Assignment: Output the lines from the one holding "Instruction: Click the £1.99" to the end of the entries that follow, exactly and only those, minus any pictures.

:: Record extracts

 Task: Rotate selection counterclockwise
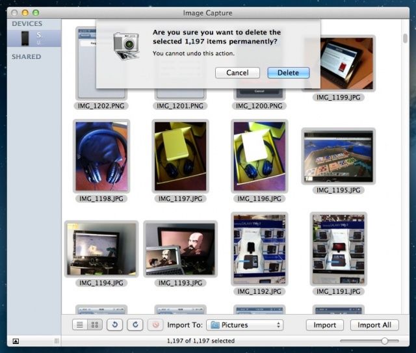[x=114, y=325]

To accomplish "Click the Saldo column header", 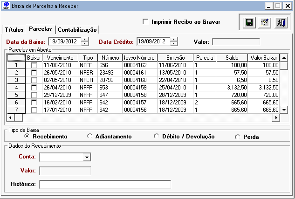I will click(232, 57).
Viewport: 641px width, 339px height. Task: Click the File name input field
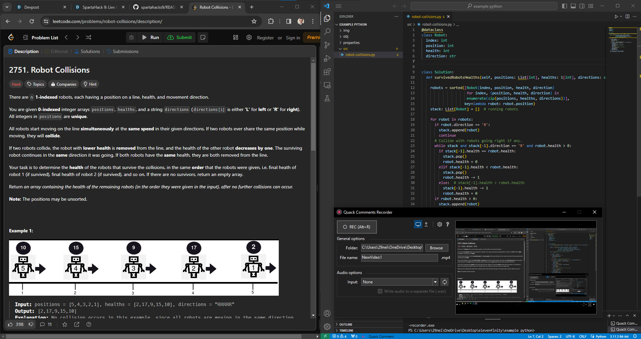[x=399, y=257]
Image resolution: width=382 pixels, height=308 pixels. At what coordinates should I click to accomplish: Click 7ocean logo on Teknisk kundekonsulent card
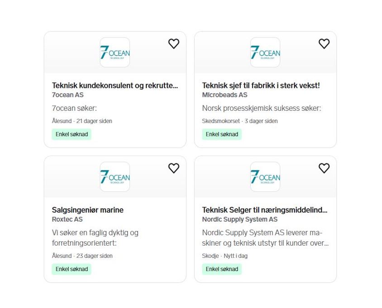click(115, 52)
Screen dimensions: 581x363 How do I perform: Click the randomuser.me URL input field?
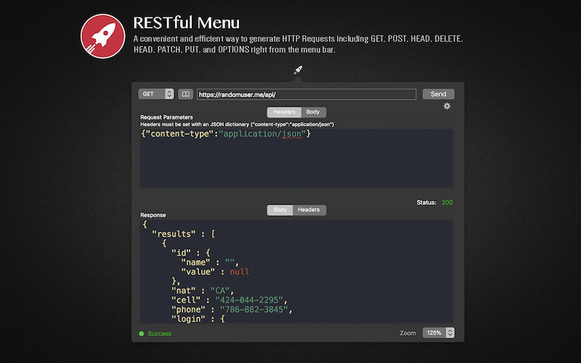click(306, 94)
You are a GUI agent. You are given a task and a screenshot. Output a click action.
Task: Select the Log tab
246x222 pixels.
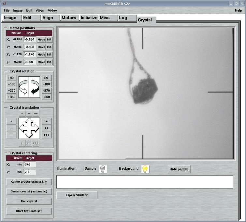pyautogui.click(x=123, y=18)
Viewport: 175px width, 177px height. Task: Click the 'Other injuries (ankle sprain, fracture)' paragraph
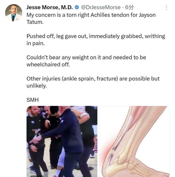point(93,82)
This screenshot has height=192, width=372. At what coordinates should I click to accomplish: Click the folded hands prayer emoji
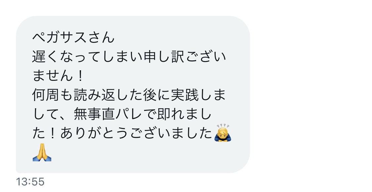tap(42, 152)
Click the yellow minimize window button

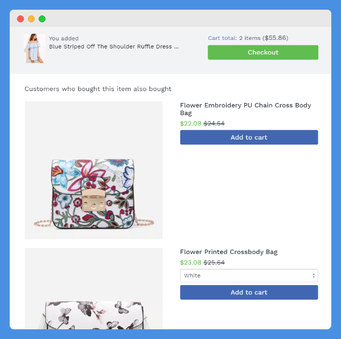[31, 19]
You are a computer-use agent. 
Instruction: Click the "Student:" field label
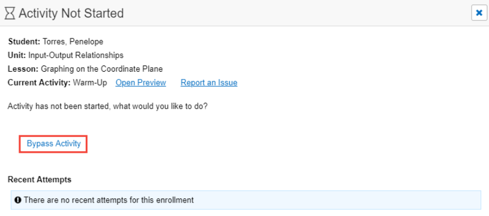click(24, 42)
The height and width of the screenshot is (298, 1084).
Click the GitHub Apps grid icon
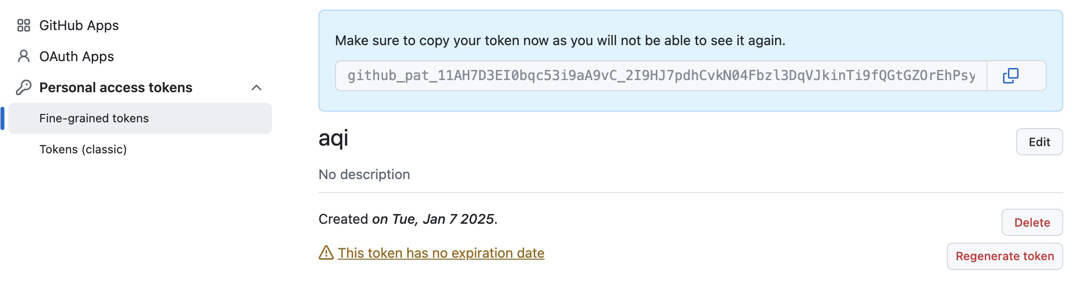[x=24, y=25]
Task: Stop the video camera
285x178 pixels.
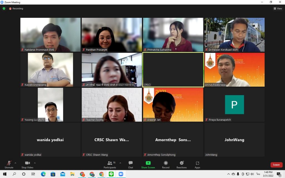Action: point(27,164)
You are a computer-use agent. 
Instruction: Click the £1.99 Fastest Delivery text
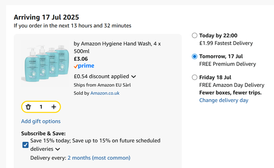coord(226,43)
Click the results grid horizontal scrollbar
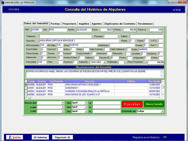 pyautogui.click(x=94, y=98)
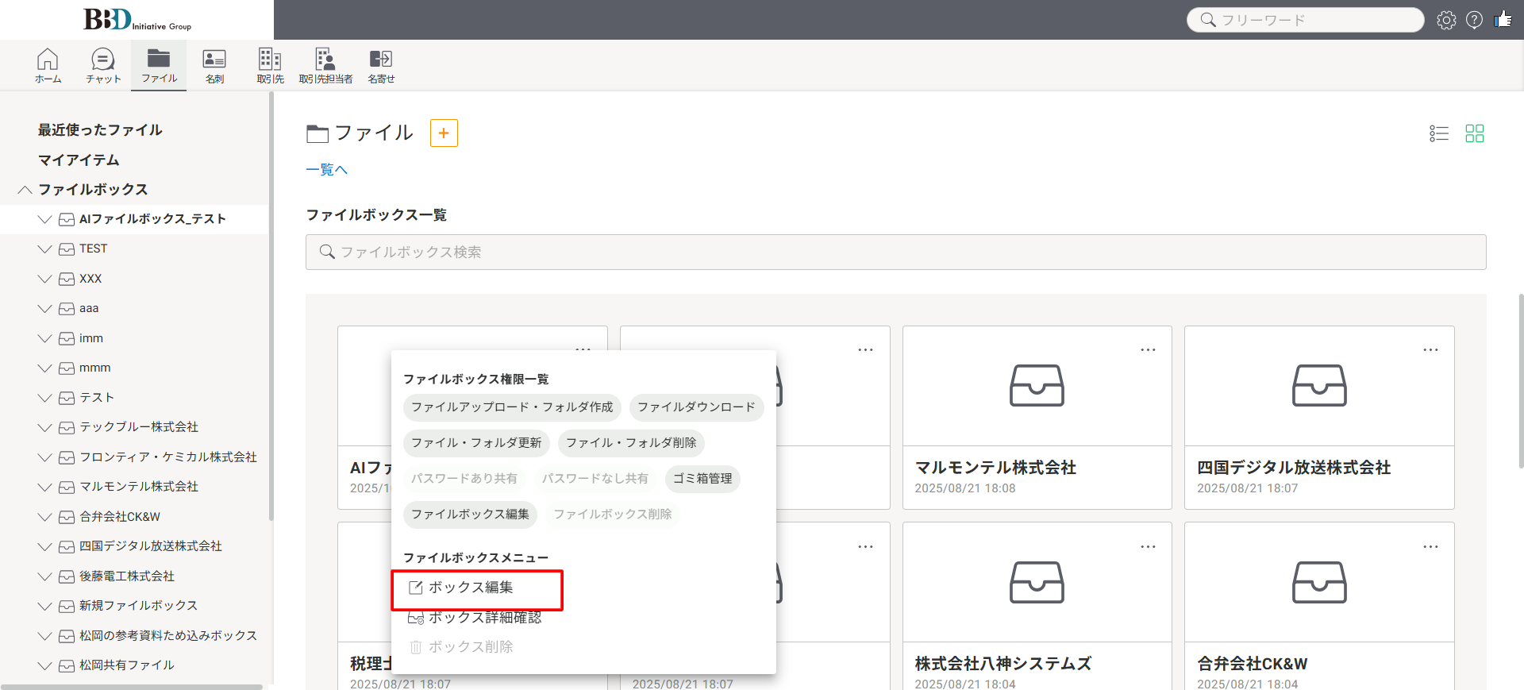
Task: Open the 四国デジタル放送株式会社 card's more options
Action: click(1430, 350)
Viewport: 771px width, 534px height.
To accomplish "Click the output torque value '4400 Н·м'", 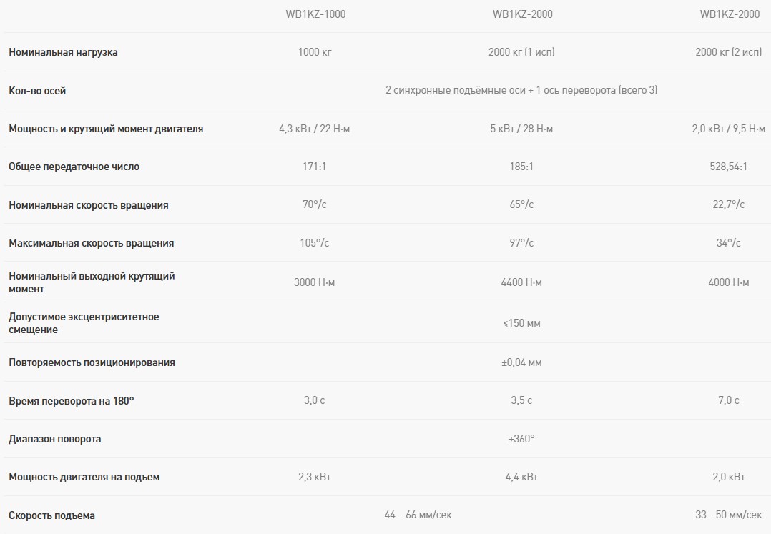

::::

Completed task:
Instruction: Click the £1.99 Fastest Delivery text
coord(226,43)
Click the results grid horizontal scrollbar
 pyautogui.click(x=94, y=98)
Task: Open the 四国デジタル放送株式会社 card's more options
Action: click(1430, 350)
Viewport: 771px width, 534px height.
To accomplish "Click the output torque value '4400 Н·м'", 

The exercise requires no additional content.